JOB:
Answer these questions from the letter dated Cambridge, April 4, 1739:
(a) What brought the writer to Cambridge?
(b) Where should a book be left for Dr. Taylor of Newark?
(c) Who offered the proposals for a Life of Tully that the writer encloses?

***** EXTRACT PROVIDED

Cambridge, April 4, 1739. I WRITE to you amidst a strange mixture of entertainments and study between the college-halls and libraries. The necessity of consulting books only to be met with here, has brought me to Cambridge; but my long nights in company make my mornings by myself so very short, that I am likely to return as wise as I came; which will be in a few days.

Before I left the country, I had the pleasure of receiving your Family Expositor. My mother

and I took it by turns. She, who is superior to me in every thing, aspired to the divine learning of the improvements, while I kept grovelling in the human learning in the notes below. The result of all was, that she says she is sure you are a very good man, and I am sure you are a very learned one. I sat down to your notes with a great deal of malice, and determined resolution not to spare you. And let me tell you, a man who comments on the Bible affords all the opportunity a caviller could wish for. But your judgment is always so true, and your decision so right, that I am as unprofitable a reader to you as the least of your flock.

A friend of mine, Dr. Taylor. of Newark, (M. D.) who has seen your book, desires to be a subscriber. If you will be so good to order a book to be left for him at Mr. Gyles's, he has orders to pay for it.

I have taken the liberty to inclose two or three papers of proposals, just now offered to the public by my friend Dr. Middleton, for his Life of Tully. I am, dear sir, your very affectionate friend and brother.

LETTER LVIII.

FROM THE SAME TO THE SAME.

Feb. 14, 1742-3.

**********
***** SUPPLIED MATERIAL

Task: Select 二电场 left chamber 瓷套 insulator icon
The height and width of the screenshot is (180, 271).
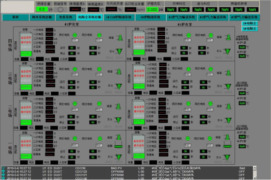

**********

FULL RESPONSE:
(a) The need to consult books that could be found only in Cambridge.
(b) At Mr. Gyles's.
(c) Dr. Middleton.